Styles of Influencing

Tough Battler, Friendly Helper, Logical Thinker

This model is based on work by R W Wallen in which he identified three types of executive personality. Charles Handy summarised it in his book "Understanding Organisations" 1986.

The model describes three types of executive personality, each of which employs quite different styles of influencing others, and each of which needs to be influenced in particular ways. They are:

Influencing Styles Triangle


Tough Battler

Has a "Distributive" world view - a world of conflict, fight, power and assertiveness

Typically they Influence through behaviours such as:- giving orders, offering challenge, threatening, asserting, and repetition.


Friendly Helper

Has an "Integrative" world view - a world of helpfulness, cooperation, love and sympathy.

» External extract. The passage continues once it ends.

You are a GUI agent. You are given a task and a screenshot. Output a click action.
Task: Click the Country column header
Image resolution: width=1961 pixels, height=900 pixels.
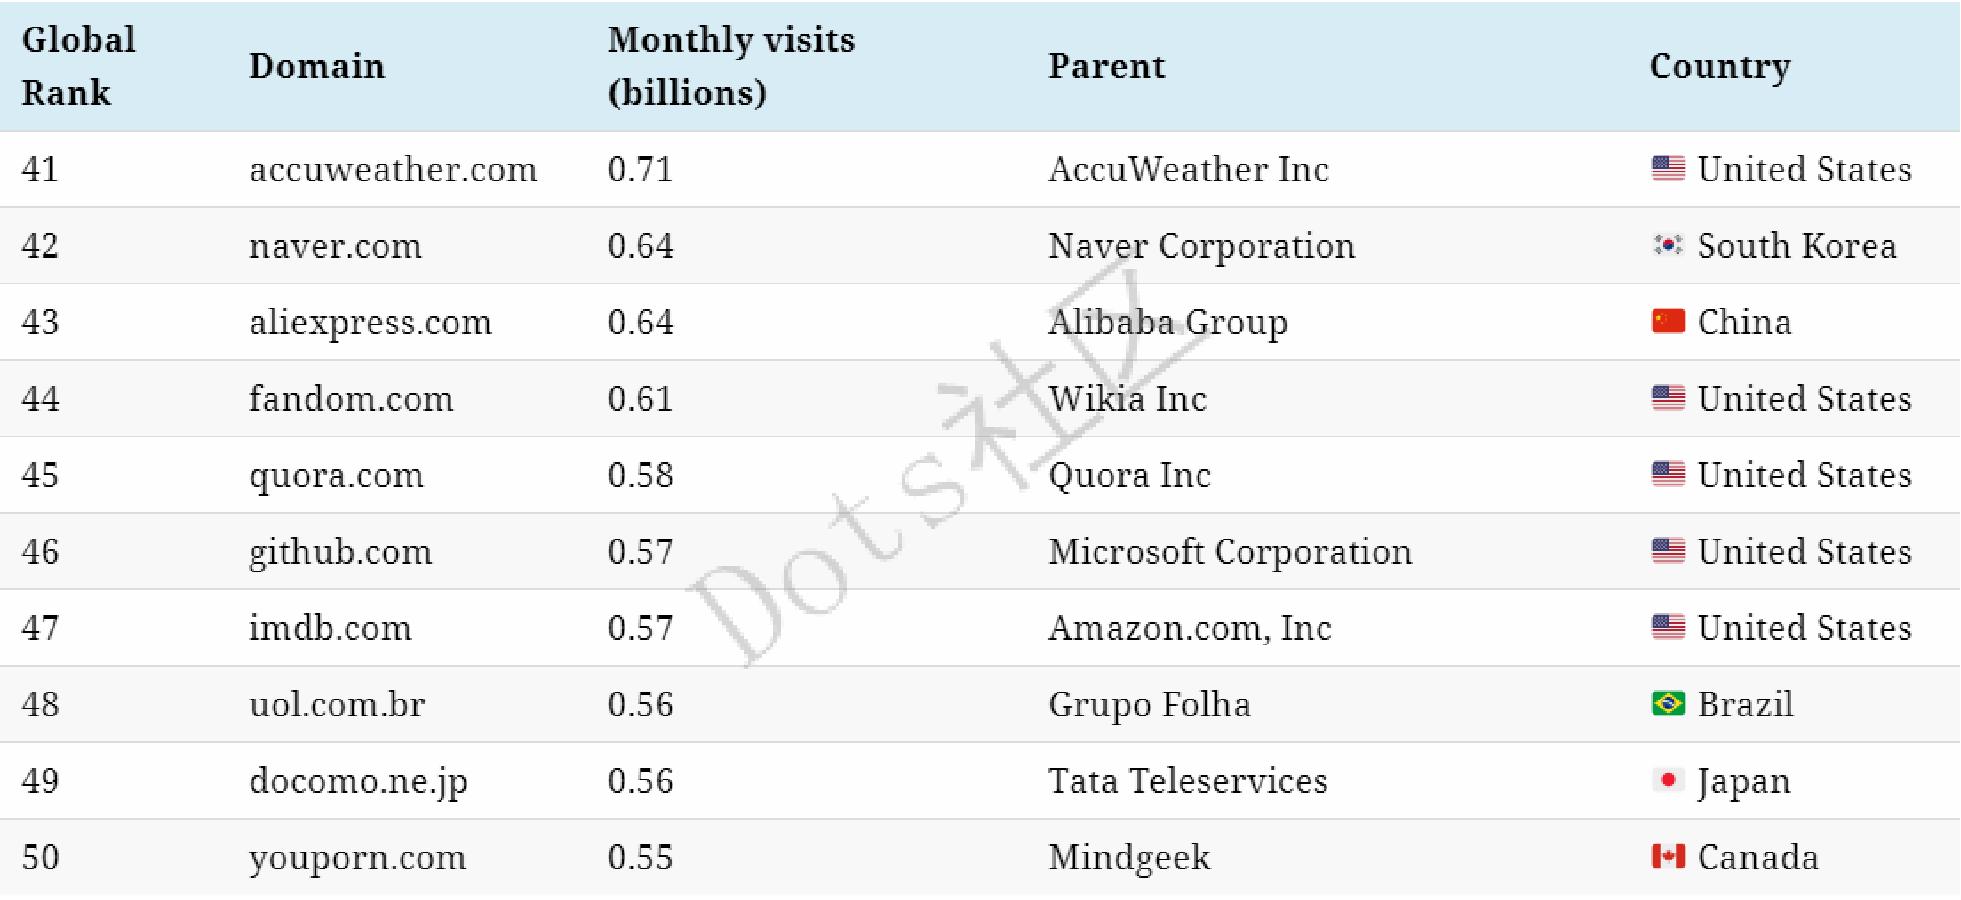1719,66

Typically they Influence through behaviours such as:- appeasing, appealing to pity, trading favours, making friends, and lateral appeal.


Logical Thinker

Has a "Rationality" world view - a world of understanding, logic, systems and knowledge

Typically they Influence through behaviours such as:- appealing to logic, presenting ‘facts’, swamping with detail, quoting rules and regulations, and using the hierarchy.


This is a nice simple little model with the advantage that in many cases one can "spot" quite quickly the preferred style of someone else, and then adjust ones own influencing style to suit.

The key questions are:
  1. What is your own "natural" style of influencing - the one that you prefer to employ?
  2. What is the "natural" style of the person you are trying to influence?
  3. Do the two styles match (logical thinker against logical thinker) or clash (logical thinker against tough battler)?
  4. If they clash, how should you adjust your style to be more effective in influencing that person?